The structure of the double-layer spring FP pressure sensor is designed using COMSOL software, and the parameters affecting the performance of the sensor are simulated and analyzed to achieve a balance between high sensitivity and a high development success rate. After designing the sensor structure, it is fabricated using femtosecond laser two-photon polymerization 3D printing technology. First, the fiber end face is preprocessed. The processed optical fiber is then placed in the fixture, and the fixture is fixed in the printing device. Next, the photoresist is dropped onto the center of the lens, and the micro-displacement platform is used to control the position of the optical fiber. The optical fiber core is aligned with the center of the lens through the program. After that, the processed model file is exported to NanoWrite software. Finally, the printing process is carried out. Once printing is completed, the optical fiber is removed from the printing equipment and immersed in isopropanol and propylene glycol monomethyl ether acetate to develop and clean the residual photoresist. The schematic diagram is shown in Fig. 6.

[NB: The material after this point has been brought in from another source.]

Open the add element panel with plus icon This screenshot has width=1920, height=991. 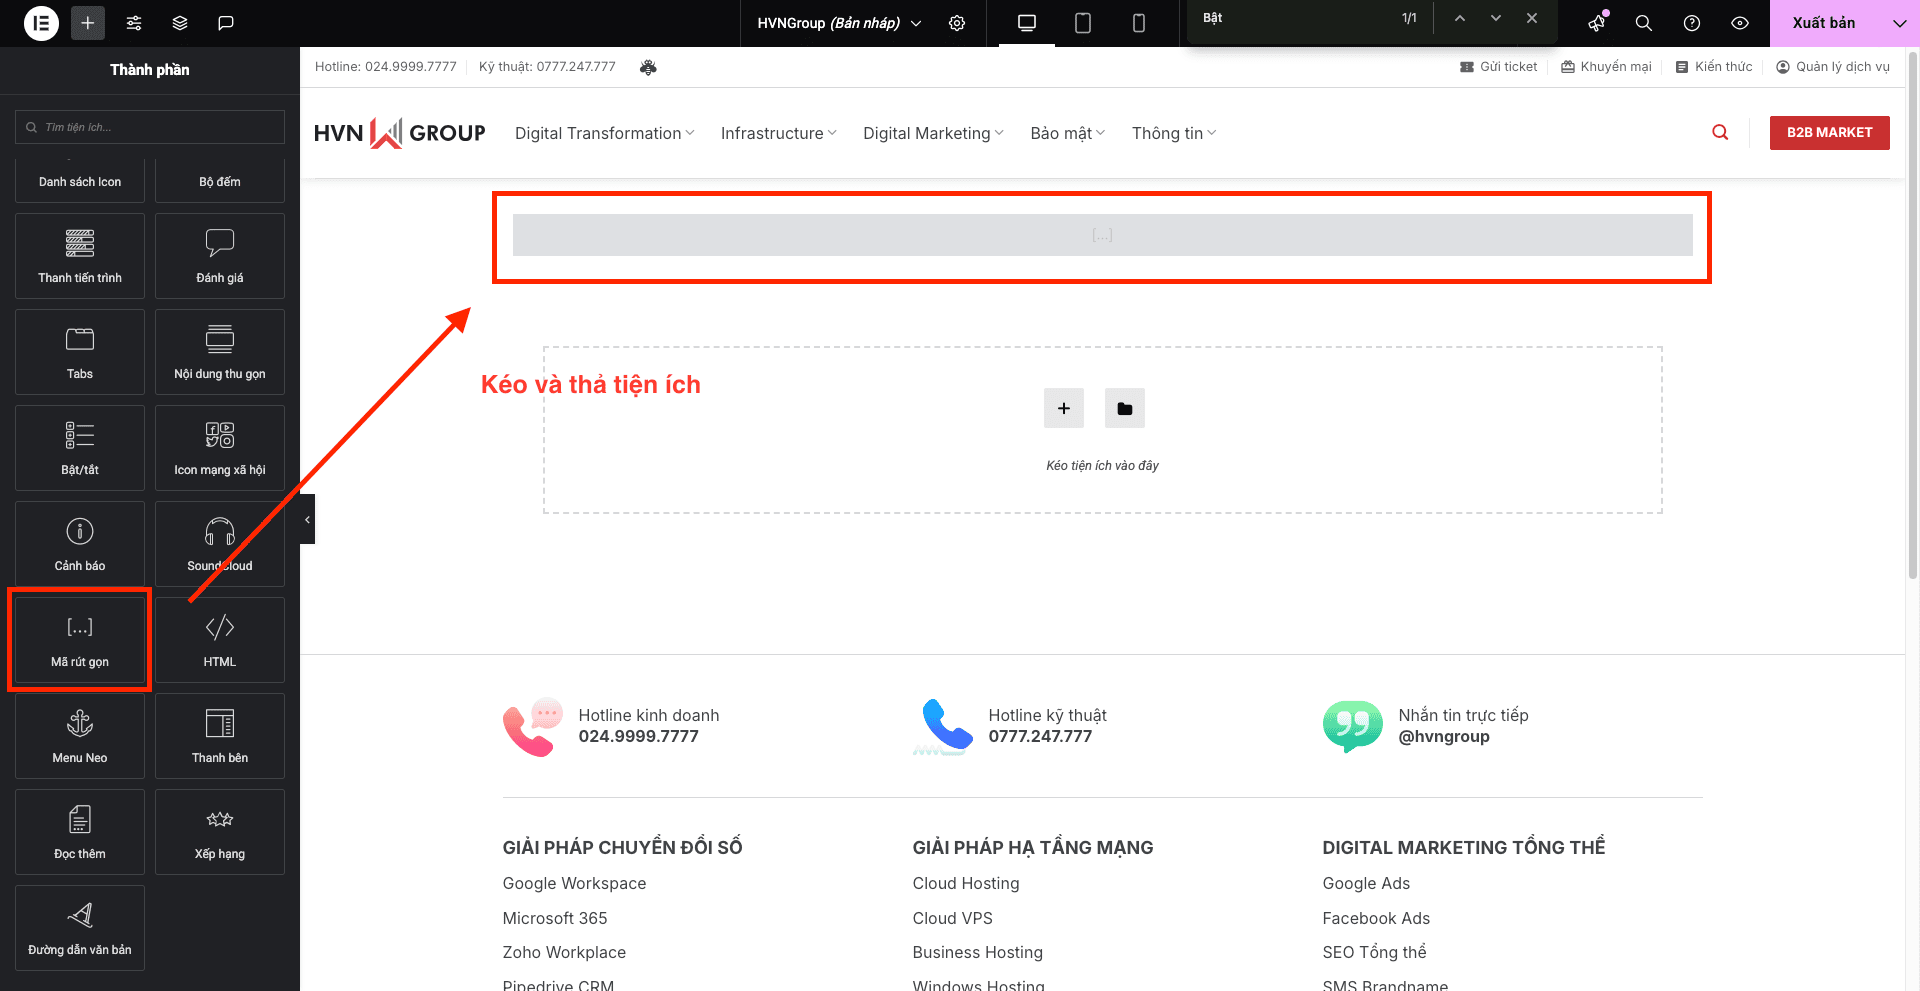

We analyze the change in the reflection spectrum under different pressures ranging from 0 to 1650 nN using a spectrometer. The fitting results show that the sensing structure exhibits good linearity in the range of 0 to 1650 nN, with a sensitivity of 2.82 nm/μN. Without changing any parameters, sample 2 is prepared, and the pressure detection experiment is carried out again. The sensitivity differs by only 0.1 nm/μN compared to that of sample 1, while maintaining good linearity, which indicates that the structure has good repeatability. To verify the stability of the sensing structure, we conduct a 4 h pressure observation experiment, and the reflection spectrum of the structure shows almost no shift. For the polymer structure, the temperature crosstalk issue could affect measurement accuracy. However, the temperature sensitivity of the sensing structure is much smaller than its pressure sensitivity. Additionally, in human prostate tissue, the temperature remains stable over a long period, so the temperature crosstalk issue can be ignored. The proposed sensor can thus be used as a stable and reliable force sensor for the early diagnosis of prostate cancer.

A double-layer spring FP microcavity pressure sensor structure is fabricated using femtosecond laser two-photon polymerization 3D printing technology. When the pressure changes from 0 to 1650 nN, the proposed structure exhibits a sensitivity of 2.82 nm/μN and a linearity of 0.997. The experimental results show that the proposed FP microcavity pressure sensor structure has good repeatability and demonstrates excellent stability when continuously monitoring pressure. This sensor has the characteristics of small size, high sensitivity, easy preparation, and low manufacturing cost. It can achieve high force resolution and, in principle, can identify sub-millimeter cancerous tissues in the early stage of prostate cancer, which provides a new possibility for the early diagnosis of prostate cancer.